RAW DATA:

▶

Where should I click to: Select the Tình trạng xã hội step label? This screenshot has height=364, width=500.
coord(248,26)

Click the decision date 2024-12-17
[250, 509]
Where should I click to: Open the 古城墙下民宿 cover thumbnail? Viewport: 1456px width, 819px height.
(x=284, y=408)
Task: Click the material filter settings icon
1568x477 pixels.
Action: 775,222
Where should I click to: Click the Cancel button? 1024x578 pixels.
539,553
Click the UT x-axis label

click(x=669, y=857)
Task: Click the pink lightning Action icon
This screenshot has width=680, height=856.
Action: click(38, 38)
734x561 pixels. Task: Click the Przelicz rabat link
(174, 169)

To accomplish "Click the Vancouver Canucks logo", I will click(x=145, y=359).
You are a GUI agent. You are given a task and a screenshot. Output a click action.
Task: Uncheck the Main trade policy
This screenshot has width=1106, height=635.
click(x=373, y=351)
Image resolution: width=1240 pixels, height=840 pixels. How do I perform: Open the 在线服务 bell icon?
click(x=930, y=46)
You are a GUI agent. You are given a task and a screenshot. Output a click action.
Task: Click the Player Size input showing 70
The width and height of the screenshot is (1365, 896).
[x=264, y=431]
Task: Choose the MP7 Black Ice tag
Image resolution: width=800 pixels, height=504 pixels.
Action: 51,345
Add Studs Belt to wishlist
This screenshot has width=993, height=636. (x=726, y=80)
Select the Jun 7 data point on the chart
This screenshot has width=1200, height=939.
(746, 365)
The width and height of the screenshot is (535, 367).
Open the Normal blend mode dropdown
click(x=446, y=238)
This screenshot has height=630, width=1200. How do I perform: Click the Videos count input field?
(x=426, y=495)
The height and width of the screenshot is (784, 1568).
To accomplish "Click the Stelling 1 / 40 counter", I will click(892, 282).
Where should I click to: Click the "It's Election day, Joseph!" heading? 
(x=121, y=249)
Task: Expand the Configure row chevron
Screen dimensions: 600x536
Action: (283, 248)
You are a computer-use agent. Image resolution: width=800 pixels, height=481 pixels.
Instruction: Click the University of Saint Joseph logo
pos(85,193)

◀

TASK TO CARRY OUT:
Quote only the lines from the line containing "Task: Choose the MP7 Black Ice tag" through the end of the listing, please, keeping both the first and the last line.

TASK ANSWER:
Task: Choose the MP7 Black Ice tag
Image resolution: width=800 pixels, height=504 pixels.
Action: 51,345
Add Studs Belt to wishlist
This screenshot has width=993, height=636. (x=726, y=80)
Select the Jun 7 data point on the chart
This screenshot has width=1200, height=939.
(746, 365)
The width and height of the screenshot is (535, 367).
Open the Normal blend mode dropdown
click(x=446, y=238)
This screenshot has height=630, width=1200. How do I perform: Click the Videos count input field?
(x=426, y=495)
The height and width of the screenshot is (784, 1568).
To accomplish "Click the Stelling 1 / 40 counter", I will click(892, 282).
Where should I click to: Click the "It's Election day, Joseph!" heading? 
(x=121, y=249)
Task: Expand the Configure row chevron
Screen dimensions: 600x536
Action: (283, 248)
You are a computer-use agent. Image resolution: width=800 pixels, height=481 pixels.
Instruction: Click the University of Saint Joseph logo
pos(85,193)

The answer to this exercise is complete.